== EXERCISE ==
Whenever "sidebar" appears in a line, please copy that line from the data.

*** Opening SOURCE MATERIAL ***

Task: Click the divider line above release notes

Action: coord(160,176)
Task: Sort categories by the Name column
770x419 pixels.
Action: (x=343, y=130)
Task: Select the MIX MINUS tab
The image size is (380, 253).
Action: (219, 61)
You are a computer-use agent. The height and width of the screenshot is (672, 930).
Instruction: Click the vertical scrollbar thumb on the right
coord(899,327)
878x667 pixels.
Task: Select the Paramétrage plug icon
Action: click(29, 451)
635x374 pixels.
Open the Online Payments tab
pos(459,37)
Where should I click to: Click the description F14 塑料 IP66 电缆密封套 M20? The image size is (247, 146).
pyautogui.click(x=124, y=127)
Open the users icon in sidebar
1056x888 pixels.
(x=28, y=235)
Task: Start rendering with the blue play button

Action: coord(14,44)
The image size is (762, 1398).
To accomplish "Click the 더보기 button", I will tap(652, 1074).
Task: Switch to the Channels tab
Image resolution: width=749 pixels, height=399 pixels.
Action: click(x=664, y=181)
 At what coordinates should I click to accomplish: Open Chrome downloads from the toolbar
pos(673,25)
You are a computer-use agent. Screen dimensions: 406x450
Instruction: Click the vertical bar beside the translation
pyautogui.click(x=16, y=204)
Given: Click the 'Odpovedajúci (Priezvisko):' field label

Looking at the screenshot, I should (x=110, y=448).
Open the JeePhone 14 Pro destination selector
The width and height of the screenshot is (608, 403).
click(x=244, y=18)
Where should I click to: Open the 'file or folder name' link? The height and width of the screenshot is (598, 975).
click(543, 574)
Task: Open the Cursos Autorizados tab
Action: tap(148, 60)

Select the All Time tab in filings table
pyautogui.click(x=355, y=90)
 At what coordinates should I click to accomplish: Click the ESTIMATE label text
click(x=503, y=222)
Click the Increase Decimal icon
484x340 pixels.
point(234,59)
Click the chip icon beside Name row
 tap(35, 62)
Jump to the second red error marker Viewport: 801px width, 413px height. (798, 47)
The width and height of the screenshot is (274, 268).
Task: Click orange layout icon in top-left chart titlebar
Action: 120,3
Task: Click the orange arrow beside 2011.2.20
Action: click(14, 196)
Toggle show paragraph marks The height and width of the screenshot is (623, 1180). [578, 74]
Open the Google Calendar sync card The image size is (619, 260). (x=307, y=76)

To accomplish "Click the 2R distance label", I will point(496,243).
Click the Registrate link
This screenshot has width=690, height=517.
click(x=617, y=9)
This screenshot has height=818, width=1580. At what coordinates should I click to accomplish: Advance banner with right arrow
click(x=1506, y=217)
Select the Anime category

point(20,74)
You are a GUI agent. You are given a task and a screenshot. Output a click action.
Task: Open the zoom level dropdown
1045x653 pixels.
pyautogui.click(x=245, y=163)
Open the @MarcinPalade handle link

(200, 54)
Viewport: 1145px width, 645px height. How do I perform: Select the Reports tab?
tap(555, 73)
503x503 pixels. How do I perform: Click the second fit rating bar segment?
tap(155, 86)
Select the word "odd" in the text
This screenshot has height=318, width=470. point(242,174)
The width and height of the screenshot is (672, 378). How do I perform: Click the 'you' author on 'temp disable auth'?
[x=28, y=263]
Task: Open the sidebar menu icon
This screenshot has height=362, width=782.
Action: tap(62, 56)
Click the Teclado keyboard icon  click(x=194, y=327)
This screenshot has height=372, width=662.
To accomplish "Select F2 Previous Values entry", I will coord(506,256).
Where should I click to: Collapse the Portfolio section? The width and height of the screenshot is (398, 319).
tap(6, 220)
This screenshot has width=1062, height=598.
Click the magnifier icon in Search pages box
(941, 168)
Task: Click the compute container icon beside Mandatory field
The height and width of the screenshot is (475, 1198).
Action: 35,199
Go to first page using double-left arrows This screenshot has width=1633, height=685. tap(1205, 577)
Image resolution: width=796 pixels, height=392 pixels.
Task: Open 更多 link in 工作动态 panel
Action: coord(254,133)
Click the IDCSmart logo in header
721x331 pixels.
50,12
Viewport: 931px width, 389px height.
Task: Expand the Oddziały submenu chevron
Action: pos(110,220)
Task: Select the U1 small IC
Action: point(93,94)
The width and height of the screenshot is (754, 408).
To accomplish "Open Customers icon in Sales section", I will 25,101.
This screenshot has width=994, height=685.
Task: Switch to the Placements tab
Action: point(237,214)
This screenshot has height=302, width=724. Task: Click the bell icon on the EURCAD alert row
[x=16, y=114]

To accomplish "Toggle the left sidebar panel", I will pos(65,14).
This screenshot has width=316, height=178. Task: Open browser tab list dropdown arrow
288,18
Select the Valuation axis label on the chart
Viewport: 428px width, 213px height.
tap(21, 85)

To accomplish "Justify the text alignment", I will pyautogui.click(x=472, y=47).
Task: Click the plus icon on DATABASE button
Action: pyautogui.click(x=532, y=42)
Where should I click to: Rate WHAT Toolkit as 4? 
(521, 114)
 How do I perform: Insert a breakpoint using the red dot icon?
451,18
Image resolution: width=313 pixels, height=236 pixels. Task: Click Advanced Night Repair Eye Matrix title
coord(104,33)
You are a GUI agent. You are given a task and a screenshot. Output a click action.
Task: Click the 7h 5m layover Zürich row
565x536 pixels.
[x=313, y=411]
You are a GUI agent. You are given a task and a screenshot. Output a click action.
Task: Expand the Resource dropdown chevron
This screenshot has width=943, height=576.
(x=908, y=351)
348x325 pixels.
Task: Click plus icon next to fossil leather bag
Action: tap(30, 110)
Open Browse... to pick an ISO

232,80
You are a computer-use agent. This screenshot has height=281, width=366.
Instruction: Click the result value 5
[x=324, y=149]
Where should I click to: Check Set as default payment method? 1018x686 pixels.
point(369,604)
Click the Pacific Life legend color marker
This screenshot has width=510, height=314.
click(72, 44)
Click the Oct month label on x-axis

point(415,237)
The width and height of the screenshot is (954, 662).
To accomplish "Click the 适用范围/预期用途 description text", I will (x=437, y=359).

*** Closing SOURCE MATERIAL ***

== RESULT OF THE EXERCISE ==
Open the users icon in sidebar
Task: Open the sidebar menu icon
To accomplish "Toggle the left sidebar panel", I will pos(65,14).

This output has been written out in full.